Note that Parts 1 and 2 have different due dates.

Code Requirements and Specifications

The two sort algorithm files are expected to operate using the supplied test harnesses: fgsort.cpp (tests gsort.h) and fnsort.cpp (tests nsort.h). Note that this means, among other things, that:
1. All generic sorts in gsort.h should work with ordinary arrays as well as iterators of the appropriate category
2. Both classic (4-argument) counting_sort and the 5-argument version should work
3. bit_sort should work with the class Bit defined in nsort.h
Issuing the single command "make" should build executables for all of your test functions.
The comparison sorts should be implemented as generic algorithms with template parameters that are iterator types.
Each comparison sort should have two versions, one that uses default order (operator < on I::ValueType) and one that uses a predicate object whose type is an extra template parameter.
Re-use as many components as possible, especially existing generic algorithms such as g_copy (in genalg.h), g_set_merge (in gset.h), and the generic heap algorithms (in gheap.h).

Two versions of counting_sort should be implemented: the classic 4-parameter version, plus one that takes a function object as an argument. Here is a prototype for the 5-parameter version:

template < class F >
void counting_sort(const int * A, int * B, size_t n, size_t k, F f)
// Pre:  A,B are arrays of type unsigned int
//       A,B are defined in the range [0,n)
//       f is defined for all elements of A and has values in the range [0,k)
// Post: A is unchanged
//       B is a stable f-sorted permutation of A
//       I.e., i < j ==> f(B[i]) <= f(B[j])

Test and submit both versions of counting_sort.

Also test and submit a specific instantiation of radix sort called bit_sort, implemented using a call to counting_sort with an object of type Bit:

class Bit
{
public:
  size_t operator () (unsigned long n)
  {
    return (size_t)(0 != (mask_ & n));
  }
  Bit() : mask_(0x00000001) {}
  void SetBit(unsigned char i) { mask_ = (0x00000001 << i); }
private:
  unsigned long mask_;
};

Test and submit bit_sort (in file nsort.h).

Hints

Heapsort is already done and distributed in LIB/tcpp/gheap.h. The prototypes for the two versions of heapsort should be useful as models for the other generic comparison sorts. Don't re-invent this wheel.
You will need specializations for some generic sort algorithms (g_insertion_sort and g_merge_sort) so that they work with arrays (raw pointers), because the generic versions use the iterator feature ValueType that pointers do not have.
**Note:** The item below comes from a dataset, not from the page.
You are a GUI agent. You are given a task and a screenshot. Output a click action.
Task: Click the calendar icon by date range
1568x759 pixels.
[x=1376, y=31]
The following is a summary of the code files that are supplied in LIB/proj1 needed for Part I (testing):

fgsort.cpp      # functionality test for all of the generic sorts in gsort.h
fnsort.cpp      # functionality test for all of the numeric sorts in nsort.h

TAKE NOTES! Use either an engineers lab book or (thoughtfully named) text files to keep careful notes on what you do and what the results are. Date your entries. This will be of immense assistance when you are preparing your report. In real life, these could be whipped out when that argumentative know-it-all starts to question the validity of your report.
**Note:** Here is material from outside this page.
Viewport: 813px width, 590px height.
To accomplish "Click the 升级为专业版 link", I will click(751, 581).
Part II: Analysis of Sort Algorithms

Operational Objectives: All of the sorts coded in Part I should be analyzed, first finding the asymptotic runtime and then specific runtime according to collected timing data on the linprog machines. The results should be collected in a written report.

Deliverables: At least six files:

gsort.h         # contains the generic algorithm implementations of comparison sorts [parts I & II]
nsort.h         # contains the numerical sorts and class Bit [parts I & II]
*.cpp           # source code for your testing - at least the ones supplied [part II]
makefile        # builds all testing executables [part II]
sort_report.pdf # your report [part II]

Background: Scalability Curves

By a scalability curve for an algorithm implementation we shall mean an equation whose form is determined by known asymptotic properties of the algorithm and whose coefficients are determined by a least squares fit to actual timing data for the algorithm as a function of input size. For example, the selection sort algorithm, implemented as a generic algorithm named g_selection_sort(), is known to have asymptotic runtime Θ(n²), so the form of the best fit curve is taken to be

R = A + B n + C n²

where R is the predicted run time on input of size n. To obtain the concrete scalability curve, we need to obtain actual timing data for the sort and use that data to find optimal values for the coefficients A, B, and C. Note this curve will depend on the implementation all the way from source code to hardware, so it is important to keep the compiler and testing platform the same in order to compare efficiencies of different sorts using their concrete scalability curves.

The following table shows the code name and forms for scalabality curves of each algorithm to be examined:

Sort Code Name Scalability Curve Form         A         B         C

Insertion Sort g_insertion_sort() R = A + B n + C n²

Selection Sort     g_selection_sort()     R = A + B n + C n²

Heap Sort g_heap_sort() R = A + B n + C n log n

Merge Sort g_merge_sort() R = A + B n + C n log n

Quick Sort g_quick_sort() R = A + B n + C n log n

Counting Sort counting_sort() R = A + B n

Radix Sort (base 2)     bit_sort() R = A + B n

The last three columns of the table are where the coefficients for the form would be given, thus determining the concrete scalability curve.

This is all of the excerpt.